Classifying the data points 602, 604, 606 according to these flow
patterns enables the identification of flow boundaries, such as
flow boundaries 610, 612, 614, 616. By accumulating more and
additional data points 602, 604, 606, the resolution of flow
pattern regions as well as of the flow boundaries 610, 612, 614,
616 can be increased or sharpened. In various embodiments, the
sharpness or broadness of a flow boundary can be determined by
acquiring a suitable number of data points in parameter space
600.
[0035] While discussed herein as determining flow patterns suitable
for removal of cuttings from the wellbore, the methods herein can
also be used in other applications such as, for example, gas kick
circulation and detection, cementing processes, gravel packing,
etc.
[0036] Set forth below are some embodiments of the foregoing
disclosure:
[0037] Embodiment 1: A method of obtaining a flow pattern in a
wellbore, training a machine learning program to identify a flow
boundary between a first flow pattern region and a second flow
pattern region in a parameter space, the first flow pattern region
related to a first flow pattern for a multiphase flow and the
second flow pattern region related to a second flow pattern for a
multiphase flow; identifying the flow boundary for a flow of the
multiphase flow in the wellbore; and adjusting an operating
parameter of a drilling system in the wellbore based on the
identified flow boundary to operate the drilling system in one of
the first flow pattern region and the second flow pattern region to
obtain one of the first flow pattern and the second flow pattern in
the wellbore.
[0038] Embodiment 2: The method of any prior embodiment, wherein
training the machine learning program further comprises using a
training set of data to generate a source code that identifies a
flow pattern and associates the identified flow pattern with a
value of the parameter.
[0039] Embodiment 3: The method of any prior embodiment, wherein
the training set of data includes a plurality of flow patterns and
the machine learning program is trained to identify each of the
plurality of flow patterns with a corresponding point in the
parameter space.
[0040] Embodiment 4: The method of any prior embodiment, wherein
the parameter space includes a first point in the first flow
pattern region and a second point in the second flow pattern
region, further comprising training the machine learning program to
determine the flow boundary between the first flow pattern region
and the second flow pattern region from the first point and the
second point.
[0041] Embodiment 5: The method of any prior embodiment, further
comprising training the machine learning program to recognize the
flow boundary between the first flow pattern region and the second
flow pattern region from the first flow pattern associated with a
first point in parameter space and the second flow pattern
associated with a second point.
[0042] Embodiment 6: The method of any prior embodiment, further
comprising determining a sharpness of the flow boundary from the
first point and the second point.
[0043] Embodiment 7: The method of any prior embodiment, wherein
the multiphase flow is at least one of: (i) drilling fluid and
cuttings; (ii) drilling fluid and gas kick; and (iii) drilling
fluid and cement.
[0044] Embodiment 8: The method of any prior embodiment, further
comprising evaluating the machine learning program using at least
one of a cross-entropy method and a percent misclassification error
method.
[0045] Embodiment 9: A drilling system of a device for adjusting an
operational parameter of the drilling system; and a processor
configured to train a machine learning algorithm to identify a flow
boundary between a first flow pattern region and a second flow
pattern region in a parameter space, the first flow pattern region
related to a first flow pattern for a multiphase flow and the
second flow pattern region related to a second flow pattern for the
multiphase flow; identify the flow boundary for the multiphase flow
in a wellbore; and control the device to adjust an operating
parameter of the drilling system in the wellbore based on the
identified flow boundary to operate the drilling system in one of
the first flow pattern region and the second flow pattern region to
obtain one of the first flow pattern and the second flow pattern in
the wellbore,'
[0046] Embodiment 10: The drilling system of any prior embodiment,
wherein the processor is further configured to train the machine
learning algorithm using a training set of data to generate a
source code that identifies a flow pattern and associate the
identified flow pattern with a value of the parameter.
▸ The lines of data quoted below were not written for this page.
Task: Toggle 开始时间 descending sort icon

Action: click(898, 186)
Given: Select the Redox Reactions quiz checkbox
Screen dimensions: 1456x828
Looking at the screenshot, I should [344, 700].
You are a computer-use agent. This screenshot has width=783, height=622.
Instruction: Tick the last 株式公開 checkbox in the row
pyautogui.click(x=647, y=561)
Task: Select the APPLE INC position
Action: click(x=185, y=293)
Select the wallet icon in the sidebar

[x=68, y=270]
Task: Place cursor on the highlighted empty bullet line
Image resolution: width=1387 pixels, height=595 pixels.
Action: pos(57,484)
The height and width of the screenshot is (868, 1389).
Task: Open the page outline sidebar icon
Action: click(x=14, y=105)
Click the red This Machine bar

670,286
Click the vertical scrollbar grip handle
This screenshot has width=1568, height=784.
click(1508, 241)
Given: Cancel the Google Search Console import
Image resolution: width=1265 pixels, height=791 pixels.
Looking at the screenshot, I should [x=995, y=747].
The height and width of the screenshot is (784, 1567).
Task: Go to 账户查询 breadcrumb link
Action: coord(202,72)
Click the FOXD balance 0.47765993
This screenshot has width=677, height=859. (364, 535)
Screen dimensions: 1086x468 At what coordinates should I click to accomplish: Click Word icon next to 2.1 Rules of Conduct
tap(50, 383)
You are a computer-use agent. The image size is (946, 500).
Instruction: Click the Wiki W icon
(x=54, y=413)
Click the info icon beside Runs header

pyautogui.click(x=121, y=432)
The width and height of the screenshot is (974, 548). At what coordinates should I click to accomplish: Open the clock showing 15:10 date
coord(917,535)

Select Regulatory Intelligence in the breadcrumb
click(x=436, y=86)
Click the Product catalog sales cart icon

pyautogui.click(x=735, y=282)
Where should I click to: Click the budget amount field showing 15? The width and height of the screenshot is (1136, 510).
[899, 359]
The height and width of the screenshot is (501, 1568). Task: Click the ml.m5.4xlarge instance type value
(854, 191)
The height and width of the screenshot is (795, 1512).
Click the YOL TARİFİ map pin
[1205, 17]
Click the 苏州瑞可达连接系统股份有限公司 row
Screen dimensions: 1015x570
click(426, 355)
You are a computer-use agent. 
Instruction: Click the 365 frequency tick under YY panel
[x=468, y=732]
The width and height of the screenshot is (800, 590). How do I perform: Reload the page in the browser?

[0047] Embodiment 11: The drilling system of any prior embodiment,
wherein the training set of data includes a plurality of flow
patterns and the processor is further configured to train the
machine learning algorithm to identify each of the plurality of
flow patterns with a corresponding point in the parameter
space.
[0048] Embodiment 12: The drilling system of any prior embodiment,
wherein the parameter space includes a first point in the first
flow pattern region and a second point in the second flow pattern
region and the processor is further configured train the machine
learning program to determine the flow boundary between the first
flow pattern region and the second flow pattern region from the
first point and the second point.
[0049] Embodiment 13: The drilling system of any prior embodiment,
wherein the processor is further configured to train the machine
learning algorithm to recognize the flow boundary between the first
flow pattern region and the second flow pattern region from the
first flow pattern associated with a first point in parameter space
and the second flow pattern associated with a second point.
[0050] Embodiment 14: The drilling system of any prior embodiment,
wherein the processor is further configured to determine a
sharpness of the flow boundary from the first point and the second
point.
[0051] Embodiment 15: The drilling system of any prior embodiment,
wherein the processor is further configured evaluate the machine
learning algorithm using at least one of a cross-entropy method and
a percent misclassification error method.
[0052] The use of the terms "a" and "an" and "the" and similar
referents in the context of describing the invention (especially in
the context of the following claims) are to be construed to cover
both the singular and the plural, unless otherwise indicated herein
or clearly contradicted by context. Further, it should be noted
that the terms "first," "second," and the like herein do not denote
any order, quantity, or importance, but rather are used to
distinguish one element from another. The modifier "about" used in
connection with a quantity is inclusive of the stated value and has
the meaning dictated by the context (e.g., it includes the degree
of error associated with measurement of the particular
quantity).
[0053] The teachings of the present disclosure may be used in a
variety of well operations. These operations may involve using one
or more treatment agents to treat a formation, the fluids resident
in a formation, a wellbore, and/or equipment in the wellbore, such
as production tubing. The treatment agents may be in the form of
liquids, gases, solids, semi-solids, and mixtures thereof.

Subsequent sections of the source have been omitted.